Post-exposure prophylaxis (PEP) efficacy of rifampin, rifapentine, moxifloxacin, minocycline, and clarithromycin in a susceptible-subclinical model of leprosy.
BACKGROUND: Subclinical infection with Mycobacterium leprae is one potential source of leprosy transmission, and post-exposure prophylaxis (PEP) regimens have been proposed to control this source.
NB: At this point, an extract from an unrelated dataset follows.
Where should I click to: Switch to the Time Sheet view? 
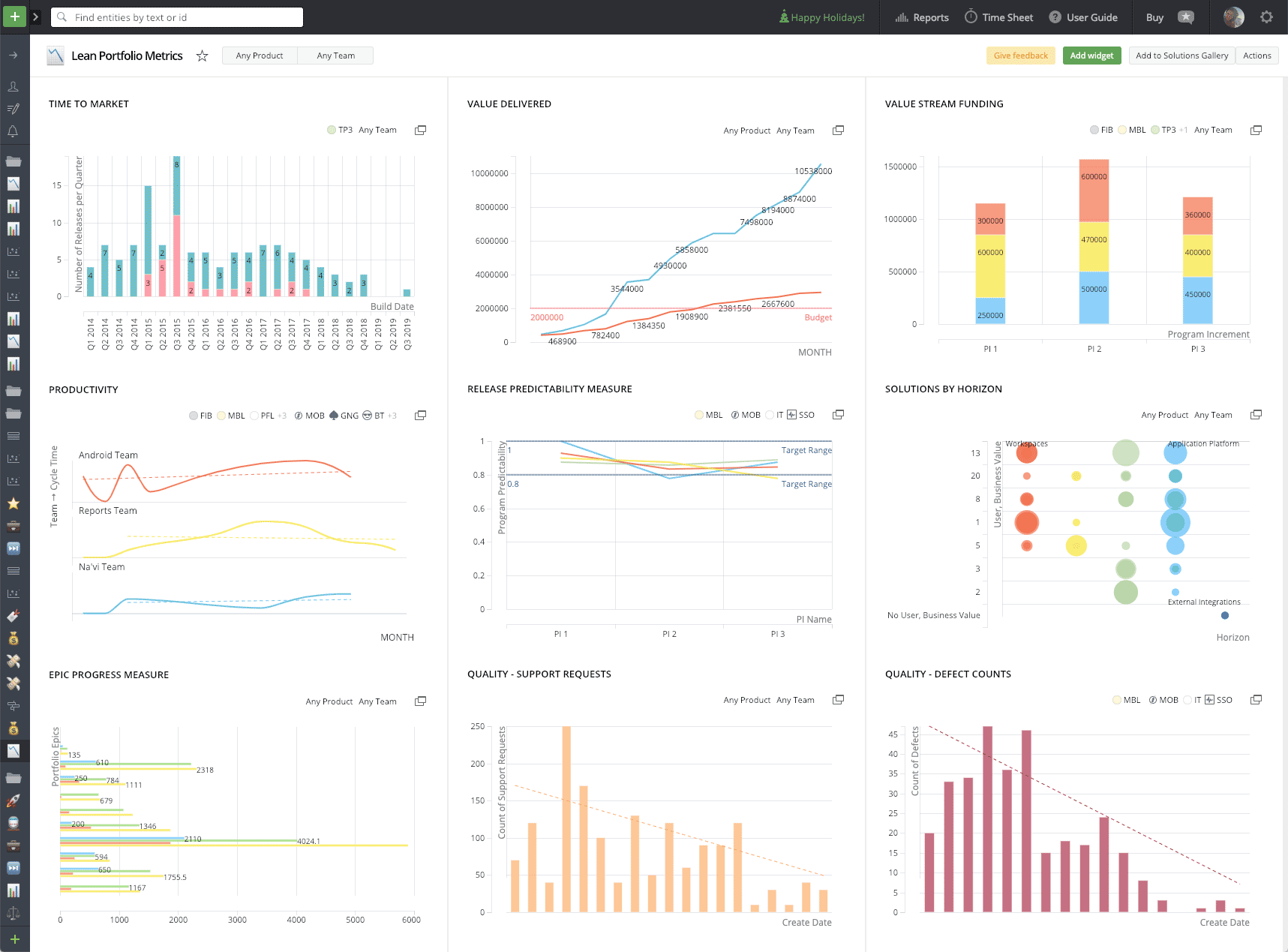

Because PEP trials require considerable investment, we applied a sensitive variation of the kinetic mouse footpad (MFP) screening assay to aid in the choice of drugs and regimens for clinical trials.
METHODOLOGY/PRINCIPAL FINDINGS: Athymic nude mice were inoculated in the footpad (FP) with 6 x 103 viable M. leprae and treated by gastric gavage with a single dose of Rifampin (SDR), Rifampin + Ofloxacin + Minocycline (SD-ROM), or Rifapentine + Minocycline + Moxifloxacin (SD-PMM) or with the proposed PEP++ regimen of three once-monthly doses of Rifampin + Moxifloxacin (RM), Rifampin + Clarithromycin (RC), Rifapentine + Moxifloxacin (PM), or Rifapentine + Clarithromycin (PC). At various times post-treatment, DNA was purified from the FP, and M. leprae were enumerated by RLEP quantitative PCR. A regression analysis was calculated to determine the expected RLEP value if 99.9% of the bacilli were killed after the administration of each regimen. SDR and SD-ROM induced little growth delay in this highly susceptible murine model of subclinical infection. In contrast, SD-PMM delayed measurable M. leprae growth above the inoculum by 8 months. The four multi-dose regimens delayed bacterial growth for >9months post-treatment cessation.
CONCLUSIONS/SIGNIFICANCE: The delay in discernable M. leprae growth post-treatment was an excellent indicator of drug efficacy for both early (3-4 months) and late (8-9 months) drug efficacy. Our data indicates that multi-dose PEP may be required to control infection in highly susceptible individuals with subclinical leprosy to prevent disease and decrease transmission.